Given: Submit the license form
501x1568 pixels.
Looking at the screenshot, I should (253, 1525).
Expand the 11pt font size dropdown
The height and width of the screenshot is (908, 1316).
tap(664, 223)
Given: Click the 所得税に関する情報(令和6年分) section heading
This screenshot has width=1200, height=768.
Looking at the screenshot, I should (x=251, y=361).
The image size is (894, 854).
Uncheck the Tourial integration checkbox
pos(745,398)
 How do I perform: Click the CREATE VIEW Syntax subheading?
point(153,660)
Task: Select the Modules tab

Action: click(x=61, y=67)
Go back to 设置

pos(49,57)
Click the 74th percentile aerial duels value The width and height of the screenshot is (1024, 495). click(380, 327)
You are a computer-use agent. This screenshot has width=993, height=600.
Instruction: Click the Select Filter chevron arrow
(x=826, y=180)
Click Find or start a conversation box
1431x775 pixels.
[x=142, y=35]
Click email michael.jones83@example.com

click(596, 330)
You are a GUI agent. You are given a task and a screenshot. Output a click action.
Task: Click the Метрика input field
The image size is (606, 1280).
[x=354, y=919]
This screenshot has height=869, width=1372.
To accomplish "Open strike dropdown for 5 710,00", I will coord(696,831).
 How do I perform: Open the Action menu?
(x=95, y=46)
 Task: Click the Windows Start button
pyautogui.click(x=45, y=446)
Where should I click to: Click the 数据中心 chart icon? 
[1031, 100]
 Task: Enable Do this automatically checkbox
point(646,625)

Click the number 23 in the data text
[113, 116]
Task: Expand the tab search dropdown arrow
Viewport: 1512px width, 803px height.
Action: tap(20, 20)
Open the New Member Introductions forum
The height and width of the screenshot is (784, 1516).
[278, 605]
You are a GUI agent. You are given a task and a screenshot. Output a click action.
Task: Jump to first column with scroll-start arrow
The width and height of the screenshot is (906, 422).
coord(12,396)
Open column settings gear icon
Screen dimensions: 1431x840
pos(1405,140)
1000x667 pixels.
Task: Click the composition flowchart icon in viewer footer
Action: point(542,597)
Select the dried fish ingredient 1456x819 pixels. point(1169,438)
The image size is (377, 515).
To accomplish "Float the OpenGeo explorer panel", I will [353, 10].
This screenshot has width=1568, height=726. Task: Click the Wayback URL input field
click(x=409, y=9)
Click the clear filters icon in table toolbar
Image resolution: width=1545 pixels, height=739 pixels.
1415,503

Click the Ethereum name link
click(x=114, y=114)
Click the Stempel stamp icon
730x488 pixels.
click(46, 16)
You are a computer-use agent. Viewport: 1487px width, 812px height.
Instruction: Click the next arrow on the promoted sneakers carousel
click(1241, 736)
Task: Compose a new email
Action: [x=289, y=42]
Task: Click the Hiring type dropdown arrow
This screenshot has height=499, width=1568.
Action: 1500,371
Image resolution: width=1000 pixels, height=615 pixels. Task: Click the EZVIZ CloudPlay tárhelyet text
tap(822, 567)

::::::::::

Determine how many lines in the listing above hold the string "computer", then write only the number.

Answer to the problem: 2